_TEXTO MOSTRADO_.
También Borges, como se sabe, cita el pasaje de Agustín, en 1951. Libre de los negocios y del ruido, el lector citado por Borges prefigura la divinización del libro, que ya no es un mensaje sino un verdadero cielo, porque el que permanece con la boca cerrada es un iniciado en cosas que no le está permitido revelar. “Aquel hombre –comenta Borges– pasaba directamente del signo de escritura a la intuición, omitiendo el signo sonoro; el extraño arte que iniciaba, el arte de leer en voz baja, conduciría a consecuencias maravillosas. Conduciría, cumplidos muchos años, al concepto del libro como fin, no como instrumento de un fin”. O sea a la literatura, escrita por todos y no sabida por nadie, donde cada destino personal es una letra o un párrafo o un verso, y la infinita extensión de las cosas escritas es el único mundo que existe.

_TAREAS PROPUESTAS_.
A - En el texto sobre Borges y la lectura en silencio, ¿qué puede ser cada destino personal? Enumera todas las opciones que se mencionan.
B - Prosigue el texto sobre Borges y la lectura en silencio a partir del punto en que se detiene.

_MATERIAL PROPORCIONADO_.

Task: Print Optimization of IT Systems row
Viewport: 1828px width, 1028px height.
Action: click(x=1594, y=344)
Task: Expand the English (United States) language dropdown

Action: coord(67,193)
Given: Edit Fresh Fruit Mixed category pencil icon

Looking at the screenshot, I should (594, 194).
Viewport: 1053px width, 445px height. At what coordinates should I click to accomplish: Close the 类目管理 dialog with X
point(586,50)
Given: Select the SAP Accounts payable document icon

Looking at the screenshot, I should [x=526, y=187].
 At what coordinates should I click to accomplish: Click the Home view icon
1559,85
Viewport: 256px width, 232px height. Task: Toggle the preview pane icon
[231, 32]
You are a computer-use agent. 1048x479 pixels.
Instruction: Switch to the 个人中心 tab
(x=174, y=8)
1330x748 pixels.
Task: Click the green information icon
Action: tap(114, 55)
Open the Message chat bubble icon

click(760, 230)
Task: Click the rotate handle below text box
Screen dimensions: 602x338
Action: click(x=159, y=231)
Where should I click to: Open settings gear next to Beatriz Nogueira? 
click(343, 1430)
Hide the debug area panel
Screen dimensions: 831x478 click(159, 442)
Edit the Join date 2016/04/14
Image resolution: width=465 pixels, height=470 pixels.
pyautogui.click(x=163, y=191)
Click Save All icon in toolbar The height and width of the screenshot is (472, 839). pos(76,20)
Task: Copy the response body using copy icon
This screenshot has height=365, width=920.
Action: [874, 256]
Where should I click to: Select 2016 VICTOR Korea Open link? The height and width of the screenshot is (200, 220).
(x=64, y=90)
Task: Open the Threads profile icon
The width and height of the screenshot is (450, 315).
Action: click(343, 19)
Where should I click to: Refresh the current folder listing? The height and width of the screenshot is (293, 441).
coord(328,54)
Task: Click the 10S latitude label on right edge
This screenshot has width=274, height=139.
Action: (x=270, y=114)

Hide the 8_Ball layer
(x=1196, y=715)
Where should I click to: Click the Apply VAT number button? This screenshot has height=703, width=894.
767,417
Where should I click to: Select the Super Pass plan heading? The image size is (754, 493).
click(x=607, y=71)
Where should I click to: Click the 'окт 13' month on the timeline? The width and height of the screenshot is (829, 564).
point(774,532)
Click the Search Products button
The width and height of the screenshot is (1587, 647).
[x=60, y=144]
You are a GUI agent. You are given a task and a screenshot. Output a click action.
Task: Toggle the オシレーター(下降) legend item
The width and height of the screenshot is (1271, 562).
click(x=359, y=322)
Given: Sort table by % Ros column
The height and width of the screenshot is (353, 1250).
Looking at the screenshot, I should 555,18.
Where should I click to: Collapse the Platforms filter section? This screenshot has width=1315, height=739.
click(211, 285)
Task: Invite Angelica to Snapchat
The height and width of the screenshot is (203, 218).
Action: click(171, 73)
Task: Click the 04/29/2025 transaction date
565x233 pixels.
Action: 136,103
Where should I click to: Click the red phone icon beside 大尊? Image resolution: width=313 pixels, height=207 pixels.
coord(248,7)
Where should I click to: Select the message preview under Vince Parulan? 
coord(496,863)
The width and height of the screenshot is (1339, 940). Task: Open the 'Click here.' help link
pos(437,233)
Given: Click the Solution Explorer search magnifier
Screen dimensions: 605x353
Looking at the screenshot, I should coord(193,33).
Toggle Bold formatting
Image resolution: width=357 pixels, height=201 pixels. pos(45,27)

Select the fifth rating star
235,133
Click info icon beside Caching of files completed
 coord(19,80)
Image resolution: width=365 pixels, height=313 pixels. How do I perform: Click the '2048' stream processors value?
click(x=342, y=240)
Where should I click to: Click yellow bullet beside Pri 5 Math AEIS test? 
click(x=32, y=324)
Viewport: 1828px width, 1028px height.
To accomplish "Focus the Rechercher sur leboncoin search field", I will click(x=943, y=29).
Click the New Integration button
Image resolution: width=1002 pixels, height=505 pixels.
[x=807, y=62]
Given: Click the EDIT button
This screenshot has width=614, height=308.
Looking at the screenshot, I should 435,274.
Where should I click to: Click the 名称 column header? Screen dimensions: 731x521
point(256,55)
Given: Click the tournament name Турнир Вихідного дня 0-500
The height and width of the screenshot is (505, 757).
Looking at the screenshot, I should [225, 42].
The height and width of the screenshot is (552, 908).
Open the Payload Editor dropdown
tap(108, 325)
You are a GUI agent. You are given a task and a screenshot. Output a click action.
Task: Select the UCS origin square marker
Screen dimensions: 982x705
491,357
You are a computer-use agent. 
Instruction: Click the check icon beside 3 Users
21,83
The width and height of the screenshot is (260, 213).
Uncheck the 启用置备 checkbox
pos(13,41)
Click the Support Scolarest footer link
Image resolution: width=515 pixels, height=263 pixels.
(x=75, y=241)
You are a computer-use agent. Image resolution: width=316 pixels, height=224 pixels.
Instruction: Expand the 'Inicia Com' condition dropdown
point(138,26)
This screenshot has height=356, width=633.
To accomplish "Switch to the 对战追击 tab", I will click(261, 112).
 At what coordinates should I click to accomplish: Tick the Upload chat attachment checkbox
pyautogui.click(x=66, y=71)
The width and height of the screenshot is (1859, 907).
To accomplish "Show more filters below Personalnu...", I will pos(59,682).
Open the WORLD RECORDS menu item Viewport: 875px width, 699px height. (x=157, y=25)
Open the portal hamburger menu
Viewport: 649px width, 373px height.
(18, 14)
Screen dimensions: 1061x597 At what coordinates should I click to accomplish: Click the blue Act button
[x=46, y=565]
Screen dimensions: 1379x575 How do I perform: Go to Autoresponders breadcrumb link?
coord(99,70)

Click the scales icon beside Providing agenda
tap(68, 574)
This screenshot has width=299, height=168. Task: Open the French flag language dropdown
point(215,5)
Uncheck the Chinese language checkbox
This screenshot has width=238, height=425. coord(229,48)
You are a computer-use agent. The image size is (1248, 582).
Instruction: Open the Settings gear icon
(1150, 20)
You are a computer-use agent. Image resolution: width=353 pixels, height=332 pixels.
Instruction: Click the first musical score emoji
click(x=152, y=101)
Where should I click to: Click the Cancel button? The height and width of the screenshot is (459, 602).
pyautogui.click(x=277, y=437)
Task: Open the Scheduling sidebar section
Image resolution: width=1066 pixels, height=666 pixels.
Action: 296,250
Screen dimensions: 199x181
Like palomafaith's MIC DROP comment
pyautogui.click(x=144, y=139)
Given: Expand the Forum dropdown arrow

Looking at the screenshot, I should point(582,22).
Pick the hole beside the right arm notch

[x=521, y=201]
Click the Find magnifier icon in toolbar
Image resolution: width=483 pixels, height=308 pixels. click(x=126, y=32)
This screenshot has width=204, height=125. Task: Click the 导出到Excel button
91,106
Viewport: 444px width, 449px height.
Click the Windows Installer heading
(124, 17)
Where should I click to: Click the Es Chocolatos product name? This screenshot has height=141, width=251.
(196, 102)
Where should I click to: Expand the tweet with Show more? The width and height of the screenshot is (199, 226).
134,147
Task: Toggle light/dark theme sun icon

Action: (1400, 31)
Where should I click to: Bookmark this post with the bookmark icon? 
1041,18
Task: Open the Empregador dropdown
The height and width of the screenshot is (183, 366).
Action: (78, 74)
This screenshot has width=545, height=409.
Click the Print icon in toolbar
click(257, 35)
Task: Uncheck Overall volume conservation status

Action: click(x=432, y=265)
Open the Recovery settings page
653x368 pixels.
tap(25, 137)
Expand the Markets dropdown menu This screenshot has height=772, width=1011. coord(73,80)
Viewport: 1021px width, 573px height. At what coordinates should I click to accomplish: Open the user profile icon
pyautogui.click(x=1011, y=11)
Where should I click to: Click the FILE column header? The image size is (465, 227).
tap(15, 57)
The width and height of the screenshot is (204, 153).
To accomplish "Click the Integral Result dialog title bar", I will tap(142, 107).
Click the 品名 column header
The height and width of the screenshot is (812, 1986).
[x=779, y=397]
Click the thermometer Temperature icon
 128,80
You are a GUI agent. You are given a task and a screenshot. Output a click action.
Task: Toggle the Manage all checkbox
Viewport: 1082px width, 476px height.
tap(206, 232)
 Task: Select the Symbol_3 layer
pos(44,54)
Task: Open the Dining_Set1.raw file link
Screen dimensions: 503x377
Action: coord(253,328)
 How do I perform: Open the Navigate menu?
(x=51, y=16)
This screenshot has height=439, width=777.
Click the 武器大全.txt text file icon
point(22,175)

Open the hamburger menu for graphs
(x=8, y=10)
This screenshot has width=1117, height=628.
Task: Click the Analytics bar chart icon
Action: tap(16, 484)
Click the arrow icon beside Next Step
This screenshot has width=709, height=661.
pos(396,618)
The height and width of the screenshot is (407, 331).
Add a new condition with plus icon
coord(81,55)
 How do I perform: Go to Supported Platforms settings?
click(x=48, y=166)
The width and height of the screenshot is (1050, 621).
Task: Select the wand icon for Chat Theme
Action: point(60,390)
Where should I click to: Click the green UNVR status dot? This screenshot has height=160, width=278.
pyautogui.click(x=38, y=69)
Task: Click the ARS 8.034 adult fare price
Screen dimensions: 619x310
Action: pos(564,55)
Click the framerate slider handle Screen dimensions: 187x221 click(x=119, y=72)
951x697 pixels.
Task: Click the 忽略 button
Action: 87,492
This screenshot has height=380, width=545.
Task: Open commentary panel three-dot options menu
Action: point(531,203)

_RESPUESTAS_.
A - Una letra, un párrafo y un verso.

B -
A los creyentes, a los lectores, se les promete la resurrección, que es en verdad un retorno al mundo anterior al mundo, un ritmo previo al habla, el pulso de otra mano en lo íntimo del ahora silencioso, que percutió antiguamente, con un punzón, una lapicera o una máquina, la piel animal o la corteza vegetal, y dejó marcas. De pronto las palabras se levantan y se animan ante la vista quieta del creyente, el amante de los libros, y el nombre de nadie, de un muerto, se acerca y le ofrece su amistad, de una vez y para siempre. En eso consiste acaso el culto de los libros, la última fe de la esperanza solitaria, pues como escribe de nuevo Quignard: “La literatura reanima a los muertos en los libros”, pero también “la literatura desembruja la suerte lanzada sobre nosotros en el nacimiento”. La lectura tal vez desencanta entonces el destino que parece arrojado desde que nacemos, bajo un nombre, que siempre persiste, y aunque sea lo único que quede, solo tacharlo nos libra de su hechizo.

 

*Poeta y traductor argentino.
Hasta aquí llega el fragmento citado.